** Exercise goal **
Please answer these questions from the article on commercial spy satellites below.
(a) What would the proposed innovation fund make easier for the National Reconnaissance Office?
(b) What advisory board does Mac Thornberry now sit on?
(c) What prices does Thornberry give for a commercial satellite and for a U.S. government satellite?

** Page extract **
----------------------------------------
Current and former congressional officials acknowledge that the most exquisite and cutting-edge intelligence technology is still designed and operated by the government. But commercial start-up companies are offering ways to cheaply cover much of the world, relieving the workload from the most important government satellites.

The new intelligence bill, if approved by Congress this year, would set up an innovation fund that should make it easier for the National Reconnaissance Office to purchase more commercial capabilities faster and push the National Geospatial-Intelligence Agency to experiment more with awarding outside contracts to analyze a variety of imagery.

Mac Thornberry, the former Republican chairman of the House Armed Services Committee who now sits on the HawkEye advisory board, said part of the problem was a reluctance within the government to use a lesser, but far cheaper, product for intelligence collection and analysis.

“Commercial imagery is a great way to keep our eye on what’s happening, so that the more exquisite government systems can be focused elsewhere but we still don’t go blind,” Mr. Thornberry said. “But there is still a cultural discomfort with relying on something that you don’t have control over, or as much control, as you do over your government systems.”

Government officials should realize that a $10 million commercial satellite is not a competitor to the $1 billion satellite built by the U.S. government, Mr. Thornberry said. The cheaper satellite can provide backup as well as help the government satellites work more efficiently.

“If somebody decides to knock our billion-dollar satellites out of the sky or to blind them in some way, we’ve got to make sure we’ve got some backup so that we’re not totally blind,” Mr. Thornberry said.

The resiliency of a system that combines both big and small satellites, government-built and commercial systems is a key part of the strategy at the National Reconnaissance Office, the intelligence agency responsible for many of the government’s most classified spy satellites.
----------------------------------------
** Available data **
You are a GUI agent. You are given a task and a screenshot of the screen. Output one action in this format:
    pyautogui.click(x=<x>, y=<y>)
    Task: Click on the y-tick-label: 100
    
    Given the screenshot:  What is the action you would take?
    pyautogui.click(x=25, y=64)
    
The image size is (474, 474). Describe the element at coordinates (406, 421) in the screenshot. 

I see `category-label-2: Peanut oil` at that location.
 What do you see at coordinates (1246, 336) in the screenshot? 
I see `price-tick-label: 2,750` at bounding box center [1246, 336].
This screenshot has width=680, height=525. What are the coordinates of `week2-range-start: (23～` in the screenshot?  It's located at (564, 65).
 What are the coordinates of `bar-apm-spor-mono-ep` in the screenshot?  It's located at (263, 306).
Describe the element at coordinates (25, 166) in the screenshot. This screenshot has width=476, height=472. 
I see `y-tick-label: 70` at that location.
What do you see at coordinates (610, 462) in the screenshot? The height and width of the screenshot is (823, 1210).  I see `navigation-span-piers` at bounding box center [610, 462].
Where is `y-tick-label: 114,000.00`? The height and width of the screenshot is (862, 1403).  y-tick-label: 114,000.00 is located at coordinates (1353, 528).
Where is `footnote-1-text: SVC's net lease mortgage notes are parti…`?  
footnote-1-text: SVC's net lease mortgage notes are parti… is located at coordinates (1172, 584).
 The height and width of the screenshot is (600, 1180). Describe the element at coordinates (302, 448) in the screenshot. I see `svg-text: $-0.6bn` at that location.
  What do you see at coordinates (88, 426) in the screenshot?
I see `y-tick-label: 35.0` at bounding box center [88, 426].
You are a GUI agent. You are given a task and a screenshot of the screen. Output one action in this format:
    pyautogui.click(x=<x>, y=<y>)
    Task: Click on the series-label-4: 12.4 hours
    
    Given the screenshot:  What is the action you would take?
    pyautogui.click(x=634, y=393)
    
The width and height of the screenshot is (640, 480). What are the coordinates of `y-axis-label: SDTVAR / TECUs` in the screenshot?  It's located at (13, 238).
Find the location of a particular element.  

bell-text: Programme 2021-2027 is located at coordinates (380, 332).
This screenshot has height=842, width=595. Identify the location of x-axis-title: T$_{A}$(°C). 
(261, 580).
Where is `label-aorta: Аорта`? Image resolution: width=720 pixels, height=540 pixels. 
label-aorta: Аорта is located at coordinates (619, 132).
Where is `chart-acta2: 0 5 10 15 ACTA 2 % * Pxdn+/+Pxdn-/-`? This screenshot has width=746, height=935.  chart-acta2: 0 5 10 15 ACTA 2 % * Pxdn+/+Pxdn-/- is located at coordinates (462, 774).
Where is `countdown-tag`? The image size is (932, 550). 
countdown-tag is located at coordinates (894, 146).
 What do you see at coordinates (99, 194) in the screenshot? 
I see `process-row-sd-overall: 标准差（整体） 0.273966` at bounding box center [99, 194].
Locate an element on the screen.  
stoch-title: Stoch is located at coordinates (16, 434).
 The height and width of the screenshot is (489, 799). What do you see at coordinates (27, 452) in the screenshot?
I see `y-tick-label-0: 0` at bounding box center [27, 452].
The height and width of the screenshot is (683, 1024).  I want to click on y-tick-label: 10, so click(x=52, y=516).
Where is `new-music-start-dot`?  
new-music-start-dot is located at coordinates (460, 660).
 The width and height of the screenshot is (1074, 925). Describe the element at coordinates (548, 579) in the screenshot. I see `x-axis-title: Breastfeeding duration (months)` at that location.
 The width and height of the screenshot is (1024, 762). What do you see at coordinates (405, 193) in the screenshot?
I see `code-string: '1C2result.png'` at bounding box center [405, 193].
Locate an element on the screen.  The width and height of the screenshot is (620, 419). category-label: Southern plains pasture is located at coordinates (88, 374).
----------------------------------------
** Solution for this problem **
(a) Purchasing more commercial capabilities faster.
(b) The HawkEye advisory board.
(c) $10 million for the commercial satellite and $1 billion for the government one.